═══ SELECTED TEXT

I ended up ordering my CC with the all-black interior. I also thought the two-tone interior as pretty and unique and I almost ordered the car this way. However, being that I wear black leather trench coats frequently, I was afraid the cornsilk leather will soil and discolor quickly from dark clothing and black leather coats. The all-black leather interior still looks beautiful anyway with the white stitching accenting the contour of each leather seating surface. The white stitching gives the black leather interior an exclusive expensive look. In some places the two-tone black/cornsilk interior does look a little awkward. First, the front center armrest/center console might look better black so that it matches the black center of the rear seat/center rear armrest. Perhaps, the instrument panel (top and bottom) might look better all-black to give a more orderly look to the overall two-tone interior. A a two-tone black/medium bright grey interior should have been a color choice in addition to the two-tone black/saddle two-tone combination. Medium bright grey leather is much easier to keep clean and a lot less likely to soil and discolor than cornsilk. This is my two cents.


_Modified by lasvegasjunkie at 7:21 PM 4-16-2010_


----------



## lasvegasjunkie (Jan 27, 2001)

*Re: What do you think of two-tone cornsilk interior? (Gurgeh)*

I ended up ordering my CC with the all-black interior. I was also thought the two-tone interior as pretty and unique and I almost ordered the car this way. However, being that I wear black leather trench coats frequently, I was afraid the cornsilk leather will soil and discolor quickly from dark clothing and black leather coats. The all-black leather interior still looks beautiful anyway with the white stitching accenting the contour of each leather seating surface. The white stitching gives the black leather interior an exclusive expensive look. In some places the two-tone black/cornsilk interior does look a little awkward. First, the front center armrest/center console might look better black so that it matches the black center of the rear seat/center rear armrest. Perhaps, the instrument panel (top and bottom) might look better all-black to give a more orderly look to the overall two-tone interior. A a two-tone black/medium bright grey interior should have been a color choice in addition to the two-tone black/saddle two-tone combination. Medium bright grey leather is much easier to keep clean and a lot less likely to soil and discolor than cornsilk. This is my two cents.

══════

▶ _PROBLEM DESCRIPTION_
According to the forum post, what gives the all-black leather interior an exclusive, expensive look?

═══ DATASET EXCERPT

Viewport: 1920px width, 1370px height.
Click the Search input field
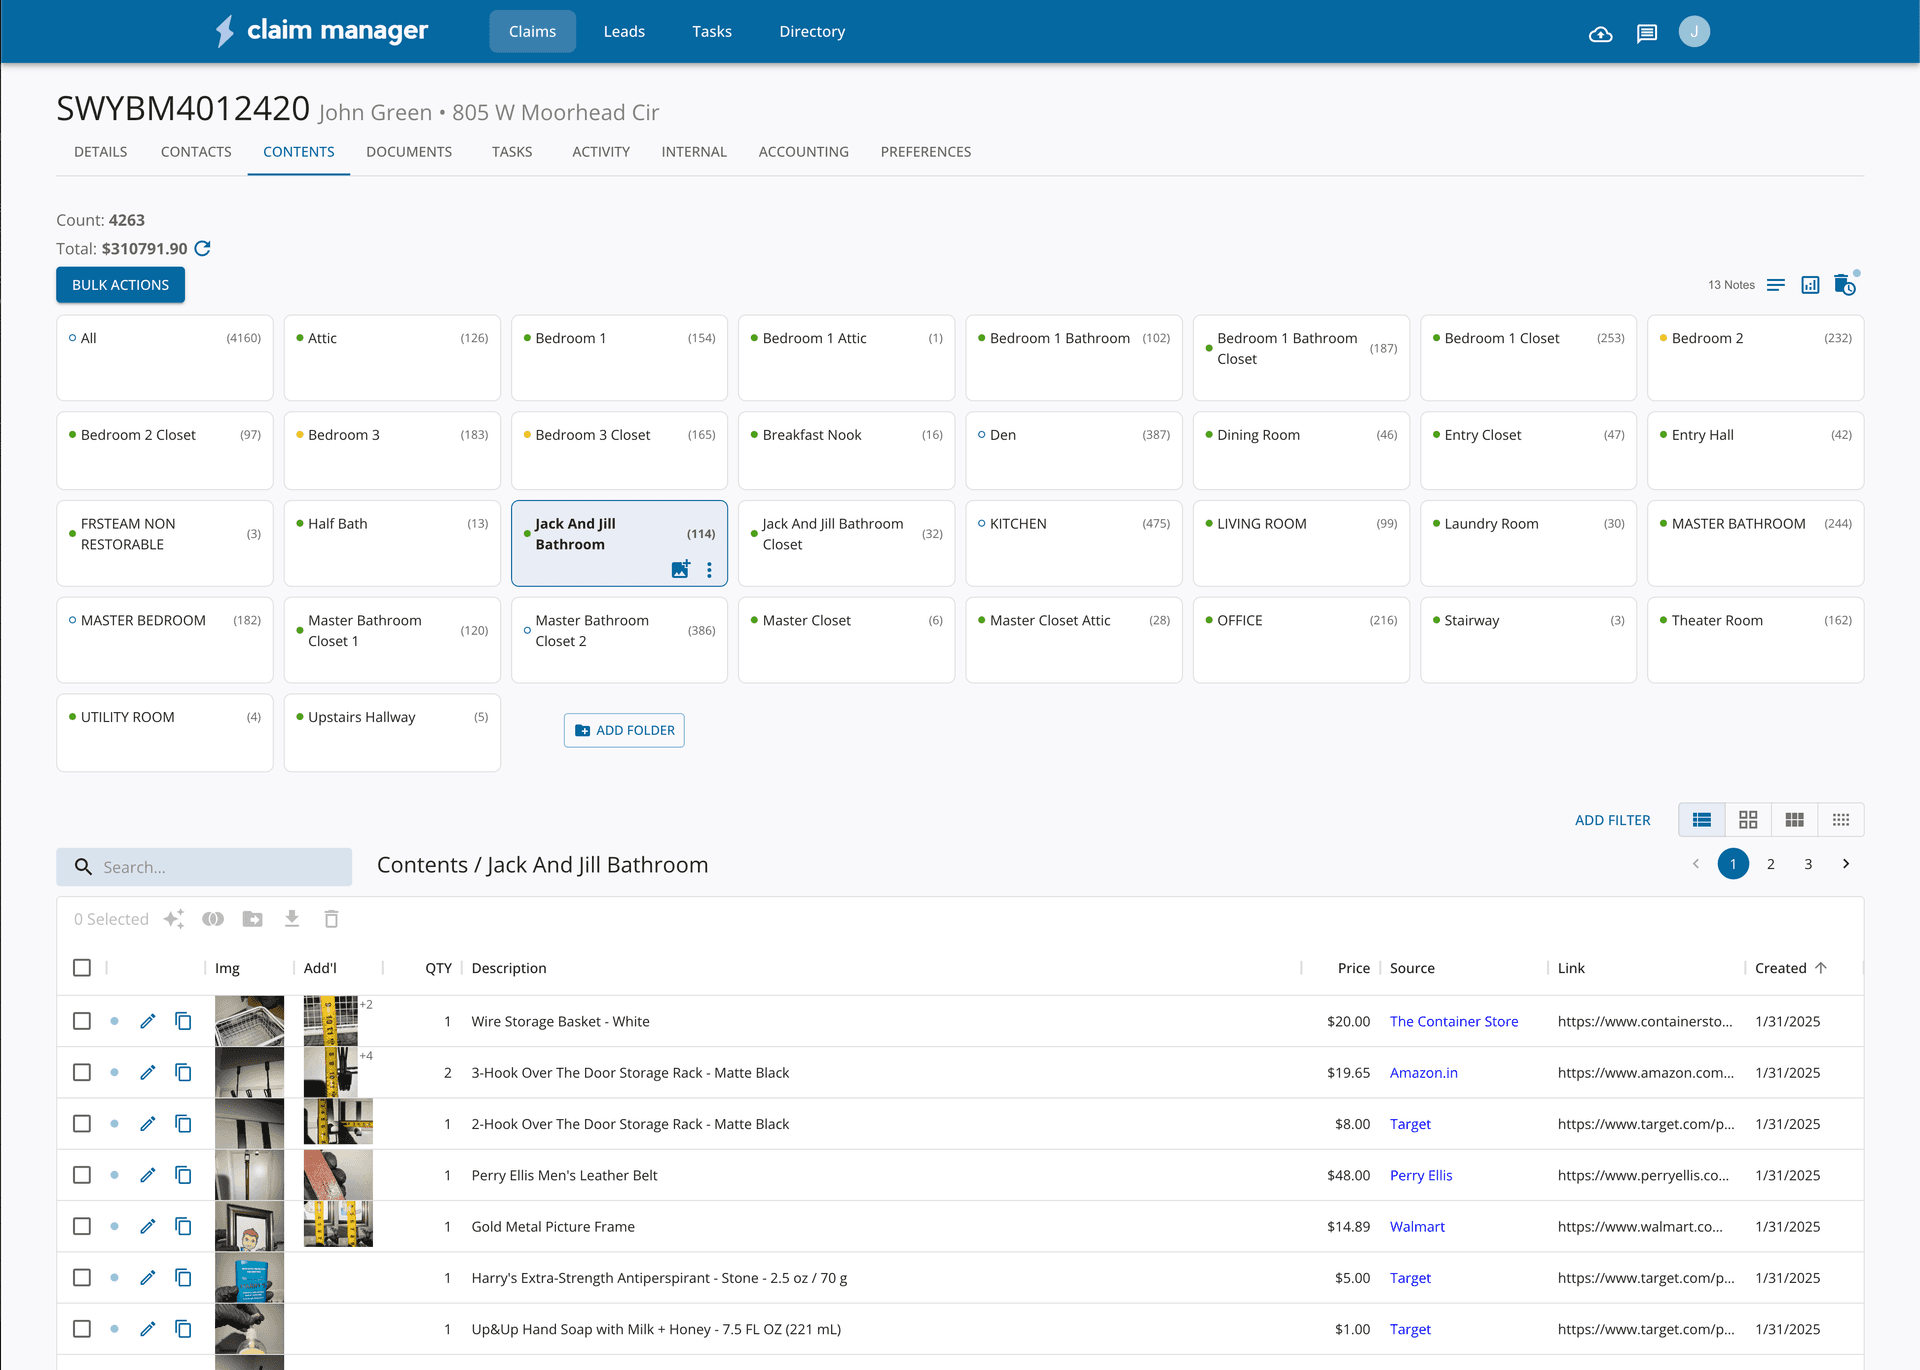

══════

▶ _RESULT OF THE EXERCISE_
The white stitching.